EXTRAIDO DO BLOG:voltemosaoevangelho.blogspot.com
por paul washer
. . Primeiro de tudo, a primeira acusação: uma negação prática da suficiência das Escrituras, especialmente na minha denominação, uma negação prática da suficiência das Escrituras.
2 Timóteo 3: 15 em diante diz:
. . “Porque desde criança você conhece as Sagradas Letras, que são capazes de torná-lo sábio para a salvação mediante a fé em Cristo Jesus. Toda a Escritura é inspirada por Deus e útil para o ensino, para a repreensão, para a correção e para a instrução na justiça, para que o homem de Deus seja apto e plenamente preparado para toda boa obra.” (2 Tm 3:15-17)
. . Ao longo das últimas décadas tem ocorrido uma grande batalha no que diz respeito à inspiração das Escrituras. Agora, talvez, alguns de vocês não participam dessa batalha, porém muitos de nós, de denominações mais liberais, certamente temos uma batalha pela Bíblia.
. . Contudo, existe apenas um problema. Quando vocês, como um povo, chegarem a crer que a Bíblia é inspirada vocês terão lutado apenas metade da batalha. Porque a questão não é meramente se a Bíblia é inspirada. É ela inerrante? A grande pergunta que segue e que deve ser respondida: A Bíblia é suficiente ou será que temos que trazer todos os chamados estudos das ciências sociais e culturais, a fim de saber como funciona uma igreja? Essa é uma questão importante.
. . Ciências sociais, em minha opinião, têm tomado precedência sobre a Palavra de Deus de tal forma que a maioria de nós nem consegue sequer perceber. Elas penetraram de tal forma em nossa igreja, em nosso evangelismo e em nossa missiologia que você dificilmente pode chamar o que estamos fazendo de cristão. Psicologia, antropologia e sociologia se tornaram influencias primárias na igreja.

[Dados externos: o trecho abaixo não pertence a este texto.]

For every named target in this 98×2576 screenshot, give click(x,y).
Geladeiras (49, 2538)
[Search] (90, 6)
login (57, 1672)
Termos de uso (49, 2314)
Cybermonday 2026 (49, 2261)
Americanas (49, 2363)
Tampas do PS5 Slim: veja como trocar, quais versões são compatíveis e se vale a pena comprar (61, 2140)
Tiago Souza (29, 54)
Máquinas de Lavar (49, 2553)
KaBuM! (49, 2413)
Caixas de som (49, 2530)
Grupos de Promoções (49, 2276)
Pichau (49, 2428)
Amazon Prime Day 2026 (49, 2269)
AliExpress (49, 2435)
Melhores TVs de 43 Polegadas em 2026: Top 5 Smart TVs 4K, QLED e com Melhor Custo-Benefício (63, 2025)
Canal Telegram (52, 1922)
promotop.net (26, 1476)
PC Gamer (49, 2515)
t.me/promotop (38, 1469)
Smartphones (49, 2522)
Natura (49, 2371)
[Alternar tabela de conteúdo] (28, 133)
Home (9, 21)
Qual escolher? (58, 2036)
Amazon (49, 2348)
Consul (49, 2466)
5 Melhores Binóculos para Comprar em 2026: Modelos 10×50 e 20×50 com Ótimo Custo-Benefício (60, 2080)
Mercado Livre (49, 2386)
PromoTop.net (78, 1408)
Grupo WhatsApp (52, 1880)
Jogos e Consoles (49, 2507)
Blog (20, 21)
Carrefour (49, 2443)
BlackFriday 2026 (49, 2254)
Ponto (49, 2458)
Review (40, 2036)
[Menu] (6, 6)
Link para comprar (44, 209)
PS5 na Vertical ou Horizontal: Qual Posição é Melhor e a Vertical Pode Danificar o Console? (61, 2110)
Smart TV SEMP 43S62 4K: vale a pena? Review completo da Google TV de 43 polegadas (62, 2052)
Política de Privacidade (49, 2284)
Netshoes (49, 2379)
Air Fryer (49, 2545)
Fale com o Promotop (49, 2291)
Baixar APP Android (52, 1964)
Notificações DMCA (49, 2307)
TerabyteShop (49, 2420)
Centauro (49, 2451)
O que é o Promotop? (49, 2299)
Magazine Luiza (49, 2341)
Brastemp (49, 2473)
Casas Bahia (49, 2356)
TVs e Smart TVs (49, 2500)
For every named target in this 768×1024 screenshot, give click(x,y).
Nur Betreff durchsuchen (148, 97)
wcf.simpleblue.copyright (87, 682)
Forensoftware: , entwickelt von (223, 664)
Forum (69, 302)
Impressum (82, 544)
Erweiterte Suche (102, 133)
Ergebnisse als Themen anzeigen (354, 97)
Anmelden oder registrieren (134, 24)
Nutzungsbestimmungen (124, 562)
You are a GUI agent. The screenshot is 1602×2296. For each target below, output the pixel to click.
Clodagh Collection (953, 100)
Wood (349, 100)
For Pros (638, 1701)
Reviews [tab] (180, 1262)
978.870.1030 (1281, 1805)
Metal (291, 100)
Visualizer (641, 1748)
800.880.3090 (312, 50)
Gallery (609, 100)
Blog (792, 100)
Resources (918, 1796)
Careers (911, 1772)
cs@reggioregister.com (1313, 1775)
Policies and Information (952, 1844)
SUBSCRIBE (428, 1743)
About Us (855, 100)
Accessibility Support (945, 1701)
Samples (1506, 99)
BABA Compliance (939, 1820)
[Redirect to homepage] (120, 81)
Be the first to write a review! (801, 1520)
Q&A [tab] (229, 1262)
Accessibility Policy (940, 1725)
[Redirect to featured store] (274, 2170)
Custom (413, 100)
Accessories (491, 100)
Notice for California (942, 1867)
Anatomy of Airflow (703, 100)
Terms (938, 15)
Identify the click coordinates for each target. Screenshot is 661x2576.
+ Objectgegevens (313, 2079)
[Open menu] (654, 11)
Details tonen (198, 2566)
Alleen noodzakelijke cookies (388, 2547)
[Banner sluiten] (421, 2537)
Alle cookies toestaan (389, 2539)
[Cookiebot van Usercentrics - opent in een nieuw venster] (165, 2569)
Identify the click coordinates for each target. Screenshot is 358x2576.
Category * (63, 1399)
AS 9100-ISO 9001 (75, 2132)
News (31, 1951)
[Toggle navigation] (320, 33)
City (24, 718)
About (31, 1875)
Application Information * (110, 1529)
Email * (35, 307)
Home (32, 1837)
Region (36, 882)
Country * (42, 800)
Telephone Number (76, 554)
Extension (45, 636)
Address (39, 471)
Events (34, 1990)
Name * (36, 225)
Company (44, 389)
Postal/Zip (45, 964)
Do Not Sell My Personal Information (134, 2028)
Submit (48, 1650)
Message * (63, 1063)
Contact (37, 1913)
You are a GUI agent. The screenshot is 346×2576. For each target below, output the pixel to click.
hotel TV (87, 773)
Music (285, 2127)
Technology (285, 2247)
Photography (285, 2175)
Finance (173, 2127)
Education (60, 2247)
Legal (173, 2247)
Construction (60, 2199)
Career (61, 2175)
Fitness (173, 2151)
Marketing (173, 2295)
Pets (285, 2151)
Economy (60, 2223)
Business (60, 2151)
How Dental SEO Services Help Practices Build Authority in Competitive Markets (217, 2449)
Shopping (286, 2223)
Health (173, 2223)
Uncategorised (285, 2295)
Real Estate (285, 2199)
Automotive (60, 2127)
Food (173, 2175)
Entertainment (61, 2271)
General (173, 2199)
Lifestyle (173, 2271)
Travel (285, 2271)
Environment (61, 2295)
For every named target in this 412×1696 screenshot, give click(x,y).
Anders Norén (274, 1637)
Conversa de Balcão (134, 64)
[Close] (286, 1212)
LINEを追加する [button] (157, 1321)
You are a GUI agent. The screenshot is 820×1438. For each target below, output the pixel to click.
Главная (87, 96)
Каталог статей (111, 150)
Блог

. . Vários anos atrás, quando eu estava no seminário lembro-me que um professor entrou na sala e começou a desenhar pegadas no quadro-negro. E enquanto ele as marchava através da lousa, ele se virou para todos nós e disse apenas isto: "Aristóteles está caminhando pelas salas desta instituição. Cuidado, pois eu escuto suas pegadas mais claramente do que as do apóstolo Paulo e da equipe de homens inspirados que estavam com ele e até mesmo do que as do próprio Senhor Jesus Cristo.”
. . Nós chegamos a acreditar que um homem de Deus pode lidar com determinadas pequenas áreas da vida da Igreja, mas quando as coisas apertam temos que ir para os peritos das áreas sociais. Isso é uma absoluta mentira. Diz aqui, nas Escrituras, que o homem de Deus seja equipado, adequado, equipado para toda boa obra.
. . O que Jerusalém tem a ver com a Roma? E o que nós temos a ver com todas essas modernas ciências sociais que foram criadas justamente como um protesto contra a Palavra de Deus? E por que razão é que evangelismo e missões e as chamadas “estratégias de crescimento para a igreja” são mais moldados pelos antropólogos, sociólogos e os estudantes de Wall Street que se alinham a cada tendência cultural?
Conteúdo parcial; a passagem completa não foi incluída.